This recipe deploys Nvidia NIM infrastructure, on Kubernetes, with GPUs. Specifically, we will:
- Deploy the NVIDIA GPU Operator onto Kubernetes so that pods can request GPUs.
- Select and deploy an LLM available on Nvidia NIM.
- Connect
spice
to the OpenAI compatible NIM LLM.
- A Kubernetes cluster, with at least 1 GPU node.
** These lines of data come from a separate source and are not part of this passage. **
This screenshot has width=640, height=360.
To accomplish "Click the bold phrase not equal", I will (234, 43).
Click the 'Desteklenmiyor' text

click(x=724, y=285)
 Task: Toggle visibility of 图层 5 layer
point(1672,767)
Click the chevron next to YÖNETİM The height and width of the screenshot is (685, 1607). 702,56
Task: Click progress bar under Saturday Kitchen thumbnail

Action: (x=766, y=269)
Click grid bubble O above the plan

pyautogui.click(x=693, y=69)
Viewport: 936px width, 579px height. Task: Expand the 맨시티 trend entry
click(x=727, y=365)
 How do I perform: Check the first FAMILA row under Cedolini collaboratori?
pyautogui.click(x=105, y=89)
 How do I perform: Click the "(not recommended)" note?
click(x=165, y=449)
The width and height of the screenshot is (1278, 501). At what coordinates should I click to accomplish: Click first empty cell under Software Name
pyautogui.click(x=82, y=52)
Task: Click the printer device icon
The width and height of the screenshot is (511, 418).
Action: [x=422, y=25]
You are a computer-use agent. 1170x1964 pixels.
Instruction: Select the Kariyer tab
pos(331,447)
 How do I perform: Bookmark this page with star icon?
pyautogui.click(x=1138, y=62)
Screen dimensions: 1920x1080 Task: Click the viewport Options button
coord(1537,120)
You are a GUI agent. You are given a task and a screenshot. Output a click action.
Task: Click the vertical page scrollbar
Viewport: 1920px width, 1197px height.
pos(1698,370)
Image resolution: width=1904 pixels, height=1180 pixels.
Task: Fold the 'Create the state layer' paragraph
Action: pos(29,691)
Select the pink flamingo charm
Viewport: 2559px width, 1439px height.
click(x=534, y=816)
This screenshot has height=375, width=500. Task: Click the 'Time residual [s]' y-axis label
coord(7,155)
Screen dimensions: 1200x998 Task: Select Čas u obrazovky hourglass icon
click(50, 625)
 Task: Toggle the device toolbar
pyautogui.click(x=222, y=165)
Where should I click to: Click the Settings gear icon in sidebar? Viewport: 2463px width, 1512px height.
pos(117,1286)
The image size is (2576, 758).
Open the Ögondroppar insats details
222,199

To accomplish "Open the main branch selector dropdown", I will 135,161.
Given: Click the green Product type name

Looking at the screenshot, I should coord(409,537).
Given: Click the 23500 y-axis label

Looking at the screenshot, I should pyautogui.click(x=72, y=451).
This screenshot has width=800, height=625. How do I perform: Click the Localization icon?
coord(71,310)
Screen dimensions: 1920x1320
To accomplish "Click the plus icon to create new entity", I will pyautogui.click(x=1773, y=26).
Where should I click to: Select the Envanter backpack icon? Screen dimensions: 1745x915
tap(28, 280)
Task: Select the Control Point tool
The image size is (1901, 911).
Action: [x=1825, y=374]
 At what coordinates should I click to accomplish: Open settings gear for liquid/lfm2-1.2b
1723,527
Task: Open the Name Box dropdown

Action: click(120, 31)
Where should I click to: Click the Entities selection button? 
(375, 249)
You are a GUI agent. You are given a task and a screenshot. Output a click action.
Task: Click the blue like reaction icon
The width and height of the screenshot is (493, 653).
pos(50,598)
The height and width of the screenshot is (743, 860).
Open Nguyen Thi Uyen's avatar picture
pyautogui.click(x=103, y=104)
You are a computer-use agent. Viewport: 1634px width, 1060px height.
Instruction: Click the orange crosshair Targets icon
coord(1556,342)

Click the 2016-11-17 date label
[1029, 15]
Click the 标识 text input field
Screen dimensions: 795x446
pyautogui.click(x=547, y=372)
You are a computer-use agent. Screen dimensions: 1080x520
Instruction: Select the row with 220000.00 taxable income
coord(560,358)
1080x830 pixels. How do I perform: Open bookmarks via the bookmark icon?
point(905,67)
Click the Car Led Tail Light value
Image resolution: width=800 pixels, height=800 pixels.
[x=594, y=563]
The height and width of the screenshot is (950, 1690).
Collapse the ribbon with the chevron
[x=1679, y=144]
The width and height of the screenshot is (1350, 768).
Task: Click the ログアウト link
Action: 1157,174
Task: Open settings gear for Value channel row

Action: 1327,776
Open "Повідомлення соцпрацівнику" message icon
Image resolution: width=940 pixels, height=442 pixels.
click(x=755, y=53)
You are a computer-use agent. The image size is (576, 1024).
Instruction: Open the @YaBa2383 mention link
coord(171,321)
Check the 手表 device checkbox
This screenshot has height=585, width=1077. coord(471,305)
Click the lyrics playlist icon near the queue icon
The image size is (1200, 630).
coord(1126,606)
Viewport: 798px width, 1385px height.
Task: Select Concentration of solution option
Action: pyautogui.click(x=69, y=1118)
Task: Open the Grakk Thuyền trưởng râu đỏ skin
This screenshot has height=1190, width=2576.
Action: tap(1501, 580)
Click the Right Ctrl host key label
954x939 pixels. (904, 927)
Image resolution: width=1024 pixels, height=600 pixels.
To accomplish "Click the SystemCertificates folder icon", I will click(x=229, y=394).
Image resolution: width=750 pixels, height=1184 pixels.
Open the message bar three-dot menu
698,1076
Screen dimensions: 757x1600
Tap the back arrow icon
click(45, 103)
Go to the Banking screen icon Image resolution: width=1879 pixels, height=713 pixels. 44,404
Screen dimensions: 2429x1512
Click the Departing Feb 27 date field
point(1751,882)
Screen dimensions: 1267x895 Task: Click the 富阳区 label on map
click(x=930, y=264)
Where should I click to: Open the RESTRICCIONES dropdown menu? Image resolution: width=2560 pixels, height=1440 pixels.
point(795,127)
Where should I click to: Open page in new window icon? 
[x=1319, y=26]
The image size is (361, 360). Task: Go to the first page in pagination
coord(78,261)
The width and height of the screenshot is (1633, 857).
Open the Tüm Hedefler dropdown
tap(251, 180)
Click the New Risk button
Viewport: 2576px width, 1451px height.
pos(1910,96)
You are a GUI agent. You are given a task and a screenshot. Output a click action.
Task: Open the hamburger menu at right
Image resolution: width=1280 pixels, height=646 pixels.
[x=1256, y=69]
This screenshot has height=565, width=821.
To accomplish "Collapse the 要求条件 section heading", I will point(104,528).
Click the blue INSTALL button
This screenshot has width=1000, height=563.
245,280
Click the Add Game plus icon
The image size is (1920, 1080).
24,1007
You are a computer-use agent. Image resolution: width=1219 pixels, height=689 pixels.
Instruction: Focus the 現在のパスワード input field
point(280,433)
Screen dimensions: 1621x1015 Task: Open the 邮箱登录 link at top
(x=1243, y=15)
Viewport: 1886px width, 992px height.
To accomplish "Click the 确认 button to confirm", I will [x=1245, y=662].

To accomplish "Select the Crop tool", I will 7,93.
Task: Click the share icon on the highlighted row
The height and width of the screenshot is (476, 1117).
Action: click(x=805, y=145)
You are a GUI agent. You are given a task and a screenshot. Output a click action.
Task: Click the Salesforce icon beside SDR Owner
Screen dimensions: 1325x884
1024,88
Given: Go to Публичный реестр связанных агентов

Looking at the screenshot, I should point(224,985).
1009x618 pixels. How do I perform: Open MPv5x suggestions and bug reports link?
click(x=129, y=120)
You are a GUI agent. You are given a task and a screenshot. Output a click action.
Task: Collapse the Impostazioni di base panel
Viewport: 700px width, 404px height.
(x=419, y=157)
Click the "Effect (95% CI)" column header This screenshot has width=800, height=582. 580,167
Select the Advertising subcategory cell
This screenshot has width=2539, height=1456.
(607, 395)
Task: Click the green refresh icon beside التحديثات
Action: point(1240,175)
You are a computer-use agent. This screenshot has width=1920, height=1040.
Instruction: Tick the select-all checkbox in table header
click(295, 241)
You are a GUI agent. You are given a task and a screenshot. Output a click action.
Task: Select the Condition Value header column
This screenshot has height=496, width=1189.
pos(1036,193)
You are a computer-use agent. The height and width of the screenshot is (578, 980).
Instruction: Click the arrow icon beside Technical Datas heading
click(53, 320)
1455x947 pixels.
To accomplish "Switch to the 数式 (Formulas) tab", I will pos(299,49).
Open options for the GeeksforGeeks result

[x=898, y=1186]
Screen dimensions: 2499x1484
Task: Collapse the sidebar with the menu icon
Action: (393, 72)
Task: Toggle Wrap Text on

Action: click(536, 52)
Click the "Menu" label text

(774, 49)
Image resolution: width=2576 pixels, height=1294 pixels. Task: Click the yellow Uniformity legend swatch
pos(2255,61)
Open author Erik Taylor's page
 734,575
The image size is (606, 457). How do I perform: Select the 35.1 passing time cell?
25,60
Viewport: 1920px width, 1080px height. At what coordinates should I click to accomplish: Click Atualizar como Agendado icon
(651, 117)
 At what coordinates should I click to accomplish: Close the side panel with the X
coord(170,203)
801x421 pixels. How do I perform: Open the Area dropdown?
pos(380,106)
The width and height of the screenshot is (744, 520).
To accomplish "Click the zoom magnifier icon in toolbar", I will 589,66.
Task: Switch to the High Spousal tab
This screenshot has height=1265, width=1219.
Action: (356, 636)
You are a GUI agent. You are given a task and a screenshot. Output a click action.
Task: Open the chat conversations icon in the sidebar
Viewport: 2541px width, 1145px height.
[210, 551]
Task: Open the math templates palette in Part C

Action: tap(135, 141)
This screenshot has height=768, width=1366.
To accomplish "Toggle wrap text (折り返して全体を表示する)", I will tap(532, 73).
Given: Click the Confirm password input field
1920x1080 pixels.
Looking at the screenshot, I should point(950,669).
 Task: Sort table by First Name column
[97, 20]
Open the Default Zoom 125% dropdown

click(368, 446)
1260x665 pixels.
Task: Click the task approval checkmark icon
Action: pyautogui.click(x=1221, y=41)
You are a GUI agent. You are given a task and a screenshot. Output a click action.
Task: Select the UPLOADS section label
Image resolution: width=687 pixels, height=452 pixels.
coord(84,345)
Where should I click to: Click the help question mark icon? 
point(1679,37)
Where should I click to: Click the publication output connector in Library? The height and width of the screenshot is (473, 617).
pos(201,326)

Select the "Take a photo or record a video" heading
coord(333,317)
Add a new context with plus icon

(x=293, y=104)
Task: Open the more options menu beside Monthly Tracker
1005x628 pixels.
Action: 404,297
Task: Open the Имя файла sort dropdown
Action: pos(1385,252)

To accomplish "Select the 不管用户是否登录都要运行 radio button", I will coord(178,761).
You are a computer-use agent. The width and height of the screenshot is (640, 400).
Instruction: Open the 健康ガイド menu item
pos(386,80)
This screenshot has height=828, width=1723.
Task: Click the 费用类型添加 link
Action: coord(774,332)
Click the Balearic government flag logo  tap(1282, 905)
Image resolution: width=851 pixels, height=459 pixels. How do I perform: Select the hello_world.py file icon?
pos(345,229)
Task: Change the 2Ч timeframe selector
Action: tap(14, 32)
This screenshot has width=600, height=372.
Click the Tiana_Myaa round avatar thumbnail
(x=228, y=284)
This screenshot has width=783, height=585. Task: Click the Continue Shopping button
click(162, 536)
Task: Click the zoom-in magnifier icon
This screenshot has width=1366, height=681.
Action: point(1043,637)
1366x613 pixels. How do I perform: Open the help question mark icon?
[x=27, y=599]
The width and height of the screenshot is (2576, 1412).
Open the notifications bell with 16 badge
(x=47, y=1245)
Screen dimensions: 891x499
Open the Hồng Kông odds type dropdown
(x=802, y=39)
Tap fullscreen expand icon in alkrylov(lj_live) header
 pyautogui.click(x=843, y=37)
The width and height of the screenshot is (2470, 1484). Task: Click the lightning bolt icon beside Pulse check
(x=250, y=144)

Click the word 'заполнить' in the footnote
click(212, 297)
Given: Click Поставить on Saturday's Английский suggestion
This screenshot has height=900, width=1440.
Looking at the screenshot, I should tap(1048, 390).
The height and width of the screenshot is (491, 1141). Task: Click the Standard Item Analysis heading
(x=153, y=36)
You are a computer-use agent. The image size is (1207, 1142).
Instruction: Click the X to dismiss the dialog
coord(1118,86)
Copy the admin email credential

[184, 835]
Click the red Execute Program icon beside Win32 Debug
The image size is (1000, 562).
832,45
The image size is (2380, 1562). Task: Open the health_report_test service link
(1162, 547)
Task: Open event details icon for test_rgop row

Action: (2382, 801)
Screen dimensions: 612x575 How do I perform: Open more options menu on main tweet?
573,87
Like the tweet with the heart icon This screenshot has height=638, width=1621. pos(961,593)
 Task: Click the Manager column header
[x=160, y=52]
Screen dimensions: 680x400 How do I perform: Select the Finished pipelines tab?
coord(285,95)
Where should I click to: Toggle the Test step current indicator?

- Ensure that the GPU has a compute capability of 8.0 or higher.
- Local tools
-
Add the Nvidia Helm repository
helm repo add nvidia https://helm.ngc.nvidia.com/nvidia \ && helm repo update
-
Install the GPU Operator
helm install --wait --generate-name \ -n gpu-operator --create-namespace \ nvidia/gpu-operator
- For additional
helm
overrides, see additional values. - Once the command completes (because of the
--wait
), Kubernetes pods will be able to ask for GPU requests/limits.
- For additional
For additional details & troubleshooting, see the official documentation.
-
Get a NGC API key from Nvidia's NGC website.
export NGC_API_KEY=""
-
Login to Nvidia's Docker registry
echo "$NGC_API_KEY" | docker login nvcr.io --username '$oauthtoken' --password-stdin
-
Login to Nvidia's Helm registry
helm fetch https://helm.ngc.nvidia.com/nim/charts/nim-llm-1.1.2.tgz --username=\$oauthtoken --password=$NGC_API_KEY
-
Create a secret to use for pulling images from docker registries.
kubectl create secret \ docker-registry ngc-secret \ --docker-server=nvcr.io \ --docker-username='$oauthtoken' \ --docker-password=$NGC_API_KEY
-
Similar to above, create a secret to pull model weights.
kubectl create secret generic ngc-api --from-literal=NGC_API_KEY=$NGC_API_KEY
-
Install the Helm chart.
helm install my-nim nim-llm-1.1.2.tgz -f values.yaml
For available models, use NGC CLI and run
ngc registry image list "nvcr.io/nim/*"
-
Add the helm repository
helm repo add spiceai https://helm.spiceai.org helm repo update
-
Deploy Spice
helm install spiceai spiceai/spiceai -f spiceai.yaml
-
Connect to Spice
kubectl port-forward deployment/spiceai 8090
-
Chat with
meta/llama3-8b-instruct
via NIM.spice chat
Using model: nim chat> Tell me a joke about the moon.